6. Dio perdona ma io no
Non si può vivere chiusi in stanze buie.
Francesca Diotallevi, Le stanze buie
‹‹La cameriera impicciona›› esclama, dando segno di avermi riconosciuta sul serio. ‹‹Sei venuta per un colloquio dell'ultimo minuto oppure per ficcanasare in giro prima dell'apertura?››.
Incrocio le braccia al petto, seccata: ‹‹Nessuna delle due, volevo solo fare aperitivo››.
‹‹Da sola?›› indaga lui, guardandosi intorno in cerca di altri eventuali intrusi.
‹‹Non mi pare sia reato›› ribatto senza scompormi.
‹‹Per gli habitué, sì›› replica lui, con lo stesso sorrisetto beffardo sulle labbra ‹‹Attenta a non farti sgamare subito. O forse è una tua specialità››.
‹‹Potrei dire lo stesso di te e del tuo capo›› gli faccio notare ‹‹Chiodo di pelle e occhiali da sole scuri per cenare in un paesino delle Langhe praticamente sotto zero?››
‹‹Non era una tappa prevista e abbiamo dovuto improvvisare›› rivela ‹‹Comunque avevamo tutto sotto controllo››.
‹‹Tanto da darvela a gambe davanti alla domanda di una cameriera, ho notato›› ironizzo ‹‹Un drink dovresti offrirmelo, anche solo per scusarti››.
‹‹E di cosa?›› vuole sapere.
‹‹Di avermi quasi fatta licenziare andandotene dopo aver ordinato›› elenco ‹‹Di aver rovinato la mia occasione di scrivere il pezzo della vita››.
‹‹Addirittura?!›› Si finge sorpreso, afferrando uno straccio con cui comincia a lucidare alcuni bicchieri disposti sul bancone ‹‹Quindi sei una giornalista, ficcanaso per definizione. Avevo ragione››.
‹‹E tu sei impossibile›› sbotto ‹‹Quando scriverò di questo posto, nessuno avrà più voglia di metterci piede››.

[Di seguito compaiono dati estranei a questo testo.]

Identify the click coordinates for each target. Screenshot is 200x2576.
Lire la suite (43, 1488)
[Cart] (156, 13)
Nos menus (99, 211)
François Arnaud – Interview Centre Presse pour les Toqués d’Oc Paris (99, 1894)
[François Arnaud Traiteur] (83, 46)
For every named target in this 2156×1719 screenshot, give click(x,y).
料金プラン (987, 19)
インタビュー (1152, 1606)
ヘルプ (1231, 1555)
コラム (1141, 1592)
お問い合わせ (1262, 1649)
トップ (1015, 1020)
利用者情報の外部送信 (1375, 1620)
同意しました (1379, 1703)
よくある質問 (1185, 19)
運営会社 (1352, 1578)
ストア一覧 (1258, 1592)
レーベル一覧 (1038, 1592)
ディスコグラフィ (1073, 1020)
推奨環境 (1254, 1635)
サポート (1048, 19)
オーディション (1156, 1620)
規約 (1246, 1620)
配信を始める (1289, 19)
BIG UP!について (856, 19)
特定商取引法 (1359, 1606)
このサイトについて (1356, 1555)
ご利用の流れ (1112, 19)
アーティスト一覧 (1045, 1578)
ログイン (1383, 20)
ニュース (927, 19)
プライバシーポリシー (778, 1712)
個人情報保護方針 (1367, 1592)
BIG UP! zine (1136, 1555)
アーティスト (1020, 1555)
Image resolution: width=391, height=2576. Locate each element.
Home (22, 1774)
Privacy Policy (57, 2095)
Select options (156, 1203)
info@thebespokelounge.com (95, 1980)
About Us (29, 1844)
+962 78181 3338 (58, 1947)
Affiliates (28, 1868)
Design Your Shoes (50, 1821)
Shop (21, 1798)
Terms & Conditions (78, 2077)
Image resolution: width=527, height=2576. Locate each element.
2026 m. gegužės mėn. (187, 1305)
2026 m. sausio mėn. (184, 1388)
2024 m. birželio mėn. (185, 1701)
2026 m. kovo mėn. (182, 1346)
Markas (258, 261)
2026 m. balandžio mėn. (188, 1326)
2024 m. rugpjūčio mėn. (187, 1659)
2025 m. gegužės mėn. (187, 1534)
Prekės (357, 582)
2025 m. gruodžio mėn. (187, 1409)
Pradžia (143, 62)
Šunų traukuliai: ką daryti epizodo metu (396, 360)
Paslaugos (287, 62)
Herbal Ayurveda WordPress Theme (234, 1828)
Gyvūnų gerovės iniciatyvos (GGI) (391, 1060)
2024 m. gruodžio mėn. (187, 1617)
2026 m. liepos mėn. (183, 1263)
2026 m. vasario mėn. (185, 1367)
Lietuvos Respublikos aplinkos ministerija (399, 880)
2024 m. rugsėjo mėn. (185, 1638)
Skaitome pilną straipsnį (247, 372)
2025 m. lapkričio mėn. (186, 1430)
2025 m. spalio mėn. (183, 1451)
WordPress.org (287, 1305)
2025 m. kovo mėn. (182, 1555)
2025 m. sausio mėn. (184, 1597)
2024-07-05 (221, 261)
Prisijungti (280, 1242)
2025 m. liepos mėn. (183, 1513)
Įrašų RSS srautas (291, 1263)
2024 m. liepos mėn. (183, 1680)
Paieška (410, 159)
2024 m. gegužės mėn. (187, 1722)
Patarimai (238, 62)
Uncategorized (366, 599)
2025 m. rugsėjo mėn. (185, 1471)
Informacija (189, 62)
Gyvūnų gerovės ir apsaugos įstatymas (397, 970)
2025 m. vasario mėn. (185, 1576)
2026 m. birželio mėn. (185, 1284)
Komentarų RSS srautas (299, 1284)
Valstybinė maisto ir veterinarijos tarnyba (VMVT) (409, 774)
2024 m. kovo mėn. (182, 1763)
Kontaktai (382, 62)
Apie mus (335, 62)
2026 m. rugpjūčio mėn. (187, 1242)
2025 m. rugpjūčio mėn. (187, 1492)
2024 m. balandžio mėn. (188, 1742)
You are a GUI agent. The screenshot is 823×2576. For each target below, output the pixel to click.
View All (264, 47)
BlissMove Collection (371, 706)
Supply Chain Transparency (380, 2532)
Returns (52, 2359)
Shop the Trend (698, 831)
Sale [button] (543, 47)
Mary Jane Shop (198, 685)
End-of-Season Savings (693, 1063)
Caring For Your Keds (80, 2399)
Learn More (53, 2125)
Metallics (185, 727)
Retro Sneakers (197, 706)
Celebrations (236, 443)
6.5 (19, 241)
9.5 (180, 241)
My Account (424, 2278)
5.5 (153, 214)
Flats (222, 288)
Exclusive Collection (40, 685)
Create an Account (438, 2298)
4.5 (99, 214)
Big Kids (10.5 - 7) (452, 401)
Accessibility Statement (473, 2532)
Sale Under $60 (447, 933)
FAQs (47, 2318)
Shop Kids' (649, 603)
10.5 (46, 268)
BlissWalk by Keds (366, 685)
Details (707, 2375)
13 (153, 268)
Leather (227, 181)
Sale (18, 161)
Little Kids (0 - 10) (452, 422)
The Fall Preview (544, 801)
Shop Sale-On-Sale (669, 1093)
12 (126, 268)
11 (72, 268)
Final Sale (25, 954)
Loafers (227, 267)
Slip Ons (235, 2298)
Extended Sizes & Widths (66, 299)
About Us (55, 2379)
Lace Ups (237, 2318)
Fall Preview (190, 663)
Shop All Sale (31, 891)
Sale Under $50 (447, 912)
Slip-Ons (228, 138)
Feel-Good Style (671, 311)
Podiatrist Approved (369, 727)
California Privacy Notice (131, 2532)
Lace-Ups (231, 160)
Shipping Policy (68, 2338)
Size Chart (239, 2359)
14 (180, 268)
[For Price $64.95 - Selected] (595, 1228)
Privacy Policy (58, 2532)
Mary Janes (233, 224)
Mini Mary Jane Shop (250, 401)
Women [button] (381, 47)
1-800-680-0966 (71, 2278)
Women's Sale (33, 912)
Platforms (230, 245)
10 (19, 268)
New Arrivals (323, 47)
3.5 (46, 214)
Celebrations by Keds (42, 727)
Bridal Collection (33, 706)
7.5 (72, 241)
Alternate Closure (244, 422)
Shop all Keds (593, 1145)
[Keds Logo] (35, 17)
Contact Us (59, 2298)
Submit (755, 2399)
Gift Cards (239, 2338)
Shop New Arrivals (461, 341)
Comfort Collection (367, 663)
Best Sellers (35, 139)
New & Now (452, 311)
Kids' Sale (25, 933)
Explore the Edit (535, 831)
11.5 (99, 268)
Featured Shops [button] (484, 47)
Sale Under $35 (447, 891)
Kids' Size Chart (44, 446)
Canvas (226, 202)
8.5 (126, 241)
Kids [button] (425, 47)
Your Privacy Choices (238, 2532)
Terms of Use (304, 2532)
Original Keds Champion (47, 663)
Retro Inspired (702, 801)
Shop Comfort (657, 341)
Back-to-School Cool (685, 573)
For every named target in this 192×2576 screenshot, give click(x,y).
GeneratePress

‹‹Non mi hai ancora detto per quale testata scrivi›› esclama ‹‹E nemmeno come ti chiami››.
‹‹Dovrai tenerti la curiosità ancora per un po'›› dichiaro ‹‹Almeno finché non leggerai il mio articolo››.
Ovviamente è un bluff, non c'è nessun pezzo, però non potevo farmi sfuggire questa opportunità di rendergli pan per focaccia, perché magari Dio perdona ma io no.
Mr Zigomi Affilati, però, non sembra preoccupato.
‹‹Gin Tonic›› esclama, ancora dietro il bancone del locale.
‹‹Come?›› Sarebbe stato un momento perfetto per andarmene con un'uscita a effetto ma non riesco a non cedere alla curiosità e sedergli di fronte, appollaiandomi a fatica su uno degli scomodi sgabelli di design.
‹‹È un drink semplice da preparare, molto diffuso›› mi informa lui, recuperando ingredienti e attrezzi da barman utili a prepararlo ‹‹Ma se non dosi bene gin, acqua tonica ed eventuali guarnizioni, finisci per renderlo troppo amaro o inacidirlo più del necessario››.
Termina la spiegazione guarnendo il cocktail con una scorza di limone, variante classica della bevanda, proprio davanti a me.
‹‹Non accetto da bere dagli sconosciuti, grazie›› sentenzio.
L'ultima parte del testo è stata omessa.